**Task data:**
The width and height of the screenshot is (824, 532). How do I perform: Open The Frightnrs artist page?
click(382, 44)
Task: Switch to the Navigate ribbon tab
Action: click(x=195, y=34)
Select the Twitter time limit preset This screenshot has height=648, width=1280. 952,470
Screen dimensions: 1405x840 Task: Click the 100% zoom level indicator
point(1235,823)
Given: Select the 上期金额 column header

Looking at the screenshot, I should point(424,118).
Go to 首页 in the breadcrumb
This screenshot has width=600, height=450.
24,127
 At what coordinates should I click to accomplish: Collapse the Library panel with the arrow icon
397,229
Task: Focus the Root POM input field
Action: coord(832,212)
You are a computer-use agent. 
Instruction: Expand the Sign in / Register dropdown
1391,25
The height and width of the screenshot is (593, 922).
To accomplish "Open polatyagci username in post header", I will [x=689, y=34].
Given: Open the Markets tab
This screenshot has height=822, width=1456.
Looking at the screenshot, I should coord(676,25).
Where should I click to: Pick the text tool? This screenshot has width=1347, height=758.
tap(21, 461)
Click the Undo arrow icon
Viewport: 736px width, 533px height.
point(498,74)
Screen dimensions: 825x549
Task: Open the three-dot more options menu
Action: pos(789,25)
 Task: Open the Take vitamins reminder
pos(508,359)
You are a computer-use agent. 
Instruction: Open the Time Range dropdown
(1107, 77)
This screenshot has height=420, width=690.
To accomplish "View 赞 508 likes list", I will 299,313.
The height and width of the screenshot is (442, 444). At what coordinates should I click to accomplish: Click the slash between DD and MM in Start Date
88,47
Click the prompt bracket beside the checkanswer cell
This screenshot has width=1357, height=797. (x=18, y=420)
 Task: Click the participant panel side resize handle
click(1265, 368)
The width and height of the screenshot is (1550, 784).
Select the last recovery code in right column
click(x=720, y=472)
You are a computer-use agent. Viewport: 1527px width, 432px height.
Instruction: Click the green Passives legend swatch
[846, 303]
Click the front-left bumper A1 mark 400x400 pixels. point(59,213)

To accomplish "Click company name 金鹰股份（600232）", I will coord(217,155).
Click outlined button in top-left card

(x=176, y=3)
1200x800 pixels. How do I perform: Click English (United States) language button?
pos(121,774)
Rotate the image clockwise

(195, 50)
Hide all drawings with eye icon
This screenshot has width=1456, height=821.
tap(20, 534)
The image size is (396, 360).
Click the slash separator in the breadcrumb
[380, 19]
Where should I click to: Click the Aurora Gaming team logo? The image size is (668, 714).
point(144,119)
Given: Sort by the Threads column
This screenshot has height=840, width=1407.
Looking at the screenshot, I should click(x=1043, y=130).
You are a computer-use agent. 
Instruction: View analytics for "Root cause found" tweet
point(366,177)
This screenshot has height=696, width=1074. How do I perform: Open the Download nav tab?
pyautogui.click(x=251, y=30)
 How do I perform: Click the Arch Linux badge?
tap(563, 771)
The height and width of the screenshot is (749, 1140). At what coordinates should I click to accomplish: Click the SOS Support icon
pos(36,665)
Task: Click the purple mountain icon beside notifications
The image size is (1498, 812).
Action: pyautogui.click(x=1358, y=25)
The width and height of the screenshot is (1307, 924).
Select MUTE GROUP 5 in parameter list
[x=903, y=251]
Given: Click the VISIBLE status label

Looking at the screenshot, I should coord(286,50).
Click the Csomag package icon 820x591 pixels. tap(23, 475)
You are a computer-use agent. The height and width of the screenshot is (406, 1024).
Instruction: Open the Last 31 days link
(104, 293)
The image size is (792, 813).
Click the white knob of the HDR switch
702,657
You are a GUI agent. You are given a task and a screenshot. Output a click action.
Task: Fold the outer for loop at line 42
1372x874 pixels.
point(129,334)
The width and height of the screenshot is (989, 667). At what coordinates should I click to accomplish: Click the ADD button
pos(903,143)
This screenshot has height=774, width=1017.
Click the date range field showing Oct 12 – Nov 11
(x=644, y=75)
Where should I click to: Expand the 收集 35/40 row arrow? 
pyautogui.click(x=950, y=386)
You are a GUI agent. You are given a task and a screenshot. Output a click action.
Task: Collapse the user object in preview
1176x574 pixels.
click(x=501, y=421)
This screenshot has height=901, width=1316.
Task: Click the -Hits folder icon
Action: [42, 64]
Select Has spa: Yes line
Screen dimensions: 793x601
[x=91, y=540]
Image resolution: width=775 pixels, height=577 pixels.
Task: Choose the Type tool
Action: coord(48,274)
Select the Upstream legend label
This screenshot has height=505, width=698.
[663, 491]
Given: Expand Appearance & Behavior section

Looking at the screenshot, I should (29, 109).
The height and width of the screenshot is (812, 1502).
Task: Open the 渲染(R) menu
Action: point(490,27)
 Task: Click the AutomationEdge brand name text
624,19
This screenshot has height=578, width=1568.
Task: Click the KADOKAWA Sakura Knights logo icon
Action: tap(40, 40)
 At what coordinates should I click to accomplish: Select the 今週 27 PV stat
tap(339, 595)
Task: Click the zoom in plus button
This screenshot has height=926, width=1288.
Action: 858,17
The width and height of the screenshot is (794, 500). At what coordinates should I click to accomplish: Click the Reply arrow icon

**Aim of the task:** Restate the records exactly. Leave nothing out.

**Written solution:**
The width and height of the screenshot is (824, 532). How do I perform: Open The Frightnrs artist page?
click(382, 44)
Task: Switch to the Navigate ribbon tab
Action: click(x=195, y=34)
Select the Twitter time limit preset This screenshot has height=648, width=1280. 952,470
Screen dimensions: 1405x840 Task: Click the 100% zoom level indicator
point(1235,823)
Given: Select the 上期金额 column header

Looking at the screenshot, I should point(424,118).
Go to 首页 in the breadcrumb
This screenshot has width=600, height=450.
24,127
 At what coordinates should I click to accomplish: Collapse the Library panel with the arrow icon
397,229
Task: Focus the Root POM input field
Action: coord(832,212)
You are a computer-use agent. 
Instruction: Expand the Sign in / Register dropdown
1391,25
The height and width of the screenshot is (593, 922).
To accomplish "Open polatyagci username in post header", I will [x=689, y=34].
Given: Open the Markets tab
This screenshot has height=822, width=1456.
Looking at the screenshot, I should coord(676,25).
Where should I click to: Pick the text tool? This screenshot has width=1347, height=758.
tap(21, 461)
Click the Undo arrow icon
Viewport: 736px width, 533px height.
point(498,74)
Screen dimensions: 825x549
Task: Open the three-dot more options menu
Action: pos(789,25)
 Task: Open the Take vitamins reminder
pos(508,359)
You are a computer-use agent. 
Instruction: Open the Time Range dropdown
(1107, 77)
This screenshot has height=420, width=690.
To accomplish "View 赞 508 likes list", I will 299,313.
The height and width of the screenshot is (442, 444). At what coordinates should I click to accomplish: Click the slash between DD and MM in Start Date
88,47
Click the prompt bracket beside the checkanswer cell
This screenshot has width=1357, height=797. (x=18, y=420)
 Task: Click the participant panel side resize handle
click(1265, 368)
The width and height of the screenshot is (1550, 784).
Select the last recovery code in right column
click(x=720, y=472)
You are a computer-use agent. Viewport: 1527px width, 432px height.
Instruction: Click the green Passives legend swatch
[846, 303]
Click the front-left bumper A1 mark 400x400 pixels. point(59,213)

To accomplish "Click company name 金鹰股份（600232）", I will coord(217,155).
Click outlined button in top-left card

(x=176, y=3)
1200x800 pixels. How do I perform: Click English (United States) language button?
pos(121,774)
Rotate the image clockwise

(195, 50)
Hide all drawings with eye icon
This screenshot has width=1456, height=821.
tap(20, 534)
The image size is (396, 360).
Click the slash separator in the breadcrumb
[380, 19]
Where should I click to: Click the Aurora Gaming team logo? The image size is (668, 714).
point(144,119)
Given: Sort by the Threads column
This screenshot has height=840, width=1407.
Looking at the screenshot, I should click(x=1043, y=130).
You are a computer-use agent. 
Instruction: View analytics for "Root cause found" tweet
point(366,177)
This screenshot has height=696, width=1074. How do I perform: Open the Download nav tab?
pyautogui.click(x=251, y=30)
 How do I perform: Click the Arch Linux badge?
tap(563, 771)
The height and width of the screenshot is (749, 1140). At what coordinates should I click to accomplish: Click the SOS Support icon
pos(36,665)
Task: Click the purple mountain icon beside notifications
The image size is (1498, 812).
Action: pyautogui.click(x=1358, y=25)
The width and height of the screenshot is (1307, 924).
Select MUTE GROUP 5 in parameter list
[x=903, y=251]
Given: Click the VISIBLE status label

Looking at the screenshot, I should coord(286,50).
Click the Csomag package icon 820x591 pixels. tap(23, 475)
You are a computer-use agent. The height and width of the screenshot is (406, 1024).
Instruction: Open the Last 31 days link
(104, 293)
The image size is (792, 813).
Click the white knob of the HDR switch
702,657
You are a GUI agent. You are given a task and a screenshot. Output a click action.
Task: Fold the outer for loop at line 42
1372x874 pixels.
point(129,334)
The width and height of the screenshot is (989, 667). At what coordinates should I click to accomplish: Click the ADD button
pos(903,143)
This screenshot has height=774, width=1017.
Click the date range field showing Oct 12 – Nov 11
(x=644, y=75)
Where should I click to: Expand the 收集 35/40 row arrow? 
pyautogui.click(x=950, y=386)
You are a GUI agent. You are given a task and a screenshot. Output a click action.
Task: Collapse the user object in preview
1176x574 pixels.
click(x=501, y=421)
This screenshot has height=901, width=1316.
Task: Click the -Hits folder icon
Action: [42, 64]
Select Has spa: Yes line
Screen dimensions: 793x601
[x=91, y=540]
Image resolution: width=775 pixels, height=577 pixels.
Task: Choose the Type tool
Action: coord(48,274)
Select the Upstream legend label
This screenshot has height=505, width=698.
[663, 491]
Given: Expand Appearance & Behavior section

Looking at the screenshot, I should (29, 109).
The height and width of the screenshot is (812, 1502).
Task: Open the 渲染(R) menu
Action: point(490,27)
 Task: Click the AutomationEdge brand name text
624,19
This screenshot has height=578, width=1568.
Task: Click the KADOKAWA Sakura Knights logo icon
Action: tap(40, 40)
 At what coordinates should I click to accomplish: Select the 今週 27 PV stat
tap(339, 595)
Task: Click the zoom in plus button
This screenshot has height=926, width=1288.
Action: 858,17
The width and height of the screenshot is (794, 500). At what coordinates should I click to accomplish: Click the Reply arrow icon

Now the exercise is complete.